Note the line containing "Task: Click the HID DigitalPersona logo icon"; from it through the last line below, give only those lines again, exactly, both ends included, skipping pictures.

[Data records]
------------

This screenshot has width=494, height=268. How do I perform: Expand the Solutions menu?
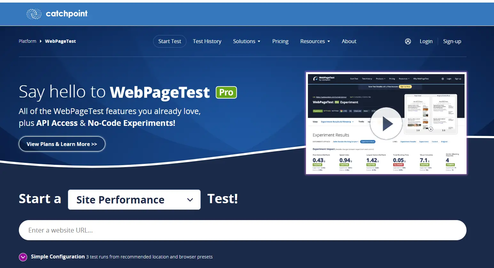click(x=247, y=41)
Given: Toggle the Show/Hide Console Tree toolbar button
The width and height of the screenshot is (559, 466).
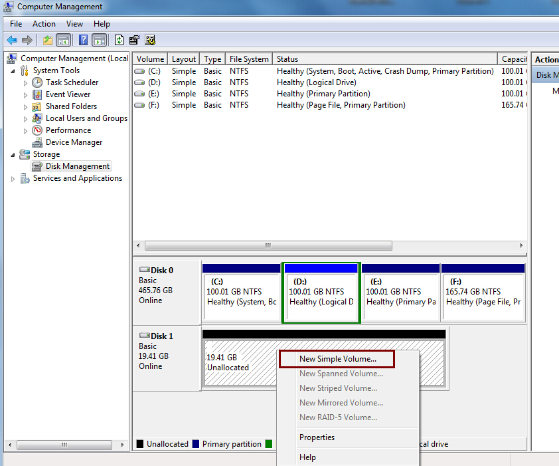Looking at the screenshot, I should (x=64, y=40).

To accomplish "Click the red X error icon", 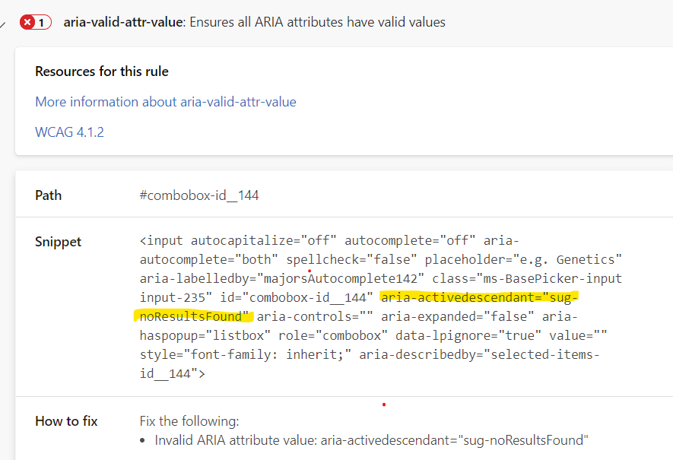I will tap(27, 21).
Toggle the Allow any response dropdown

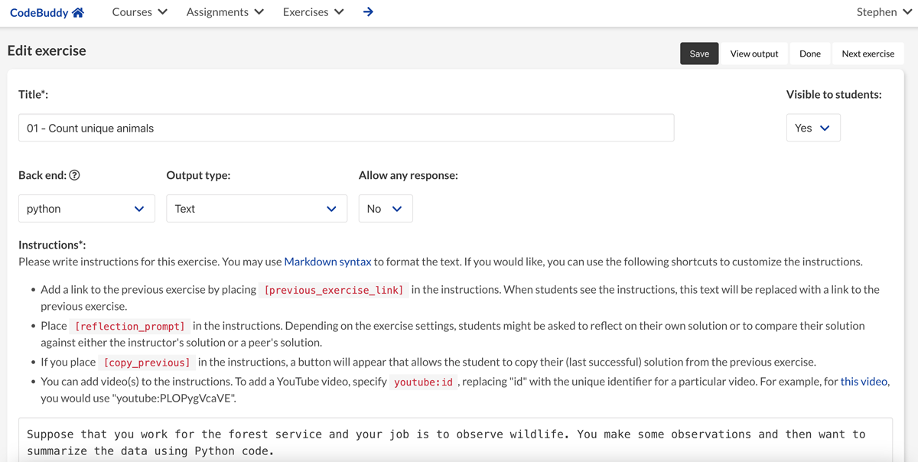[385, 209]
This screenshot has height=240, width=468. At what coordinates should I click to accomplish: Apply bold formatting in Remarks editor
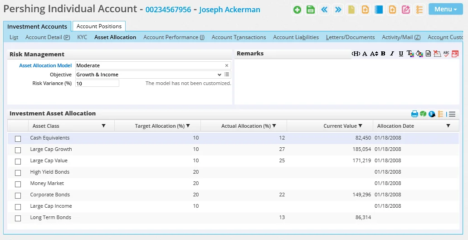coord(383,54)
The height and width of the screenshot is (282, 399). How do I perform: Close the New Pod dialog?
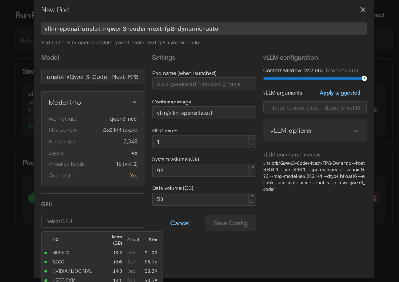point(363,10)
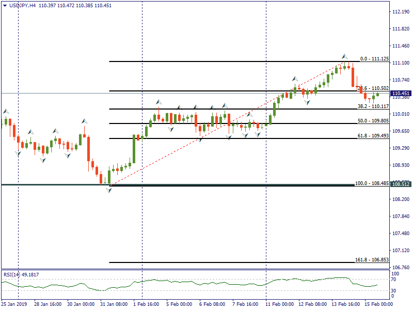
Task: Select the fractal up arrow above the 30 Jan candle
Action: point(84,120)
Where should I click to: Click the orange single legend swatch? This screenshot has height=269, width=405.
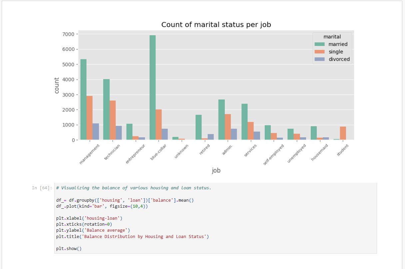click(320, 52)
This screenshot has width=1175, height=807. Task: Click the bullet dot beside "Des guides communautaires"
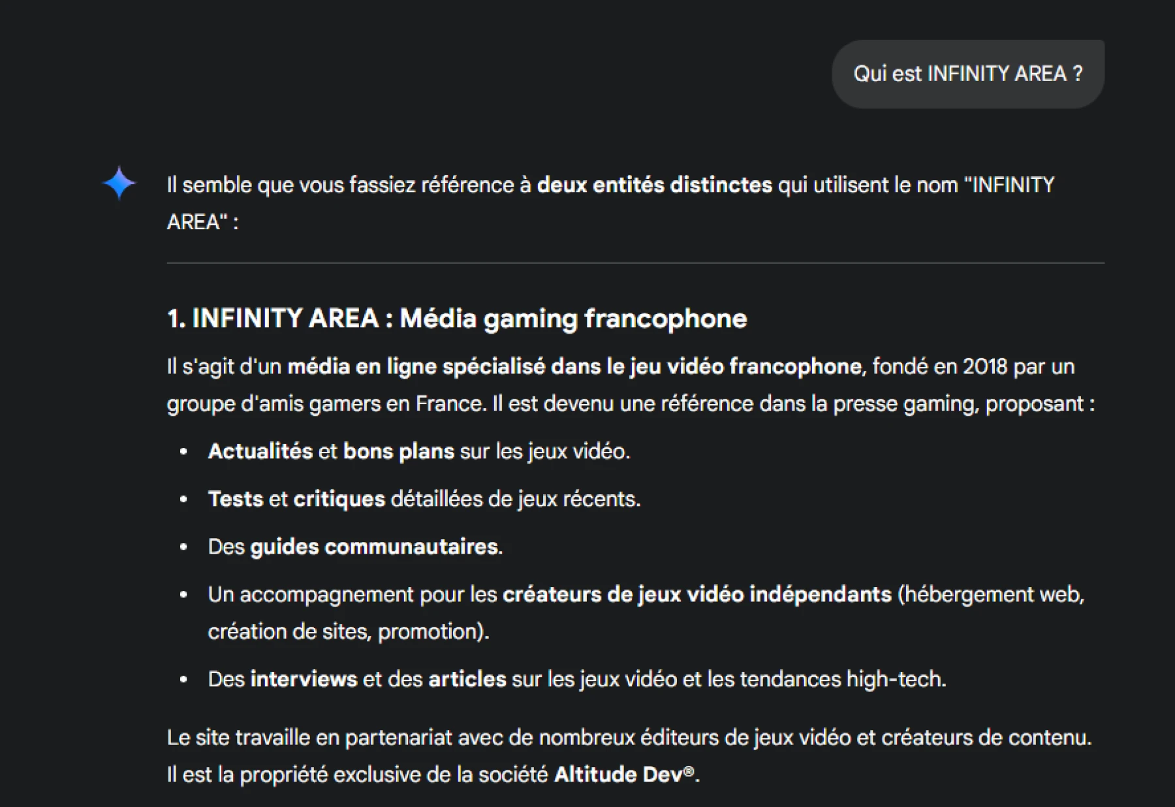[x=183, y=547]
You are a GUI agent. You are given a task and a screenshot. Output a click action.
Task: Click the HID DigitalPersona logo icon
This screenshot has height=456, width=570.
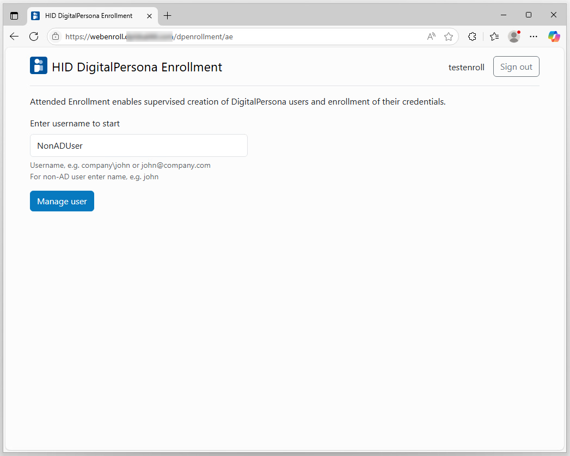click(x=39, y=65)
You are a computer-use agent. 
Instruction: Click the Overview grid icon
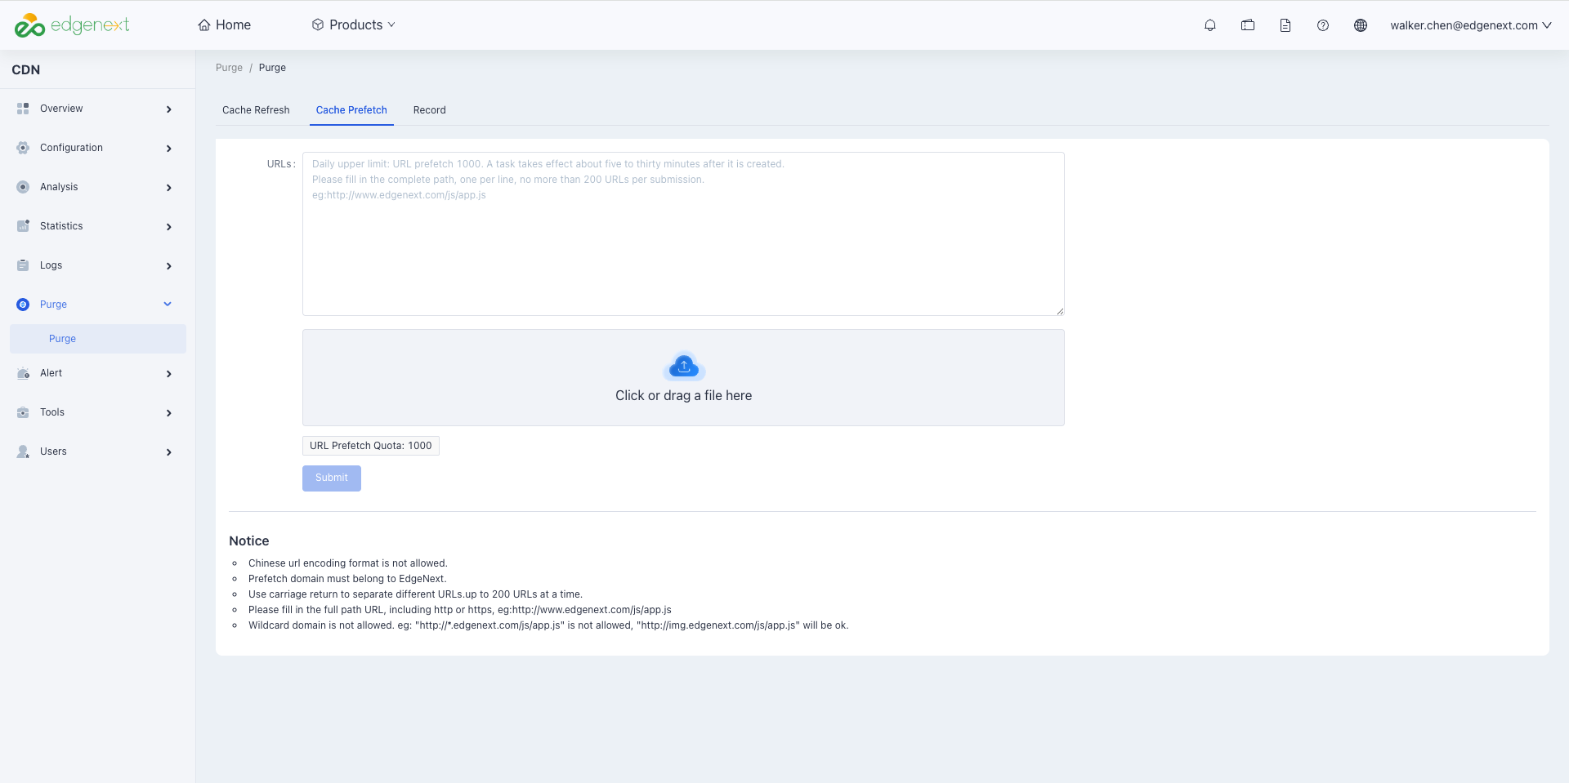(23, 109)
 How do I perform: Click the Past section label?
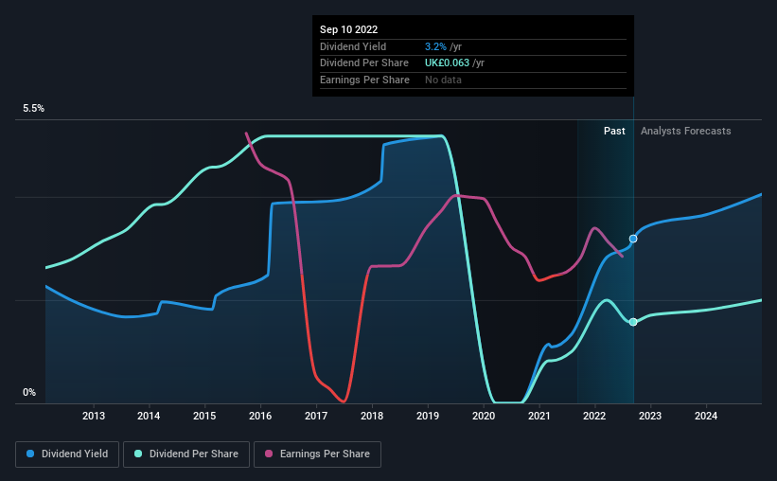click(x=614, y=131)
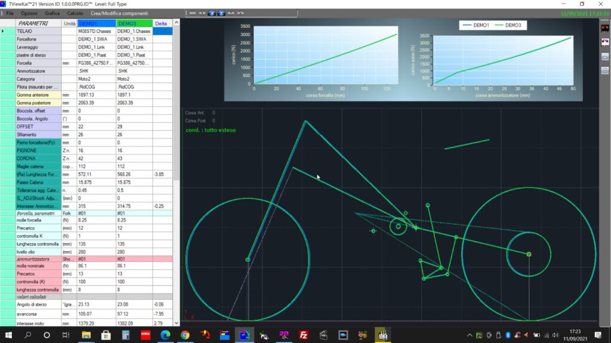
Task: Click the top motorcycle icon in right sidebar
Action: 604,29
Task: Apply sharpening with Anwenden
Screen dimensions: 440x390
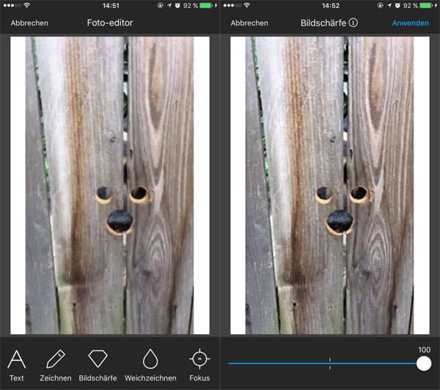Action: [x=410, y=23]
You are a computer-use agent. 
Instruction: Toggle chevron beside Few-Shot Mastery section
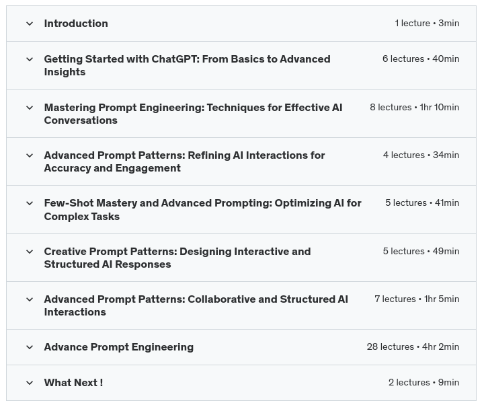[x=30, y=203]
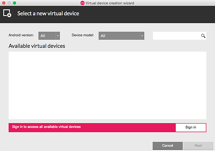The image size is (215, 151).
Task: Click the Genymotion logo in the title bar
Action: click(82, 3)
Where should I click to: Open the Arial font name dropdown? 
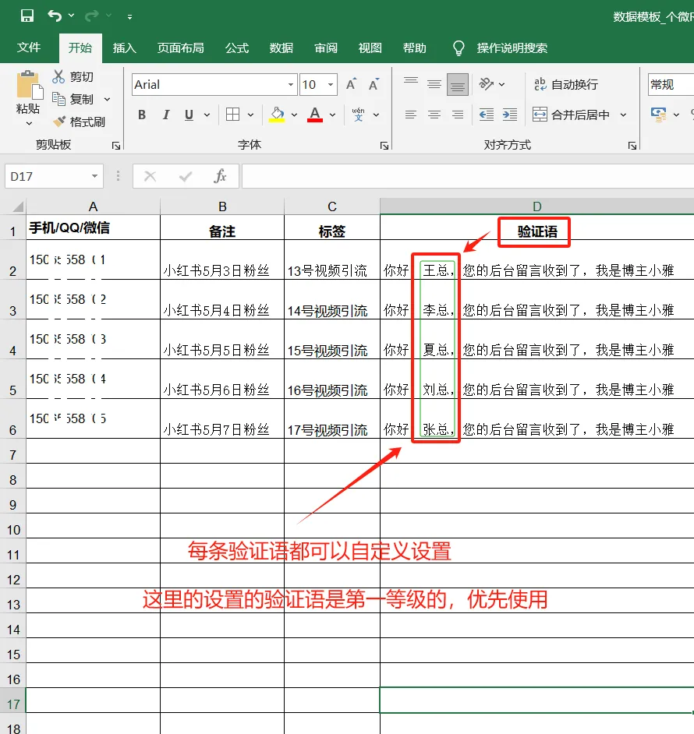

------------

RESULT OF THIS TASK ▸
Task: Click the HID DigitalPersona logo icon
This screenshot has height=456, width=570.
click(x=39, y=65)
You are a computer-use agent. 
Instruction: Click the Overview grid icon
(23, 109)
 How do I perform: Click the Past section label?
click(x=614, y=131)
Task: Click the top motorcycle icon in right sidebar
Action: 604,29
Task: Apply sharpening with Anwenden
Screen dimensions: 440x390
Action: [x=410, y=23]
You are a computer-use agent. 
Instruction: Toggle chevron beside Few-Shot Mastery section
[x=30, y=203]
The image size is (215, 151).
Task: Click the Genymotion logo in the title bar
Action: click(82, 3)
Where should I click to: Open the Arial font name dropdown? 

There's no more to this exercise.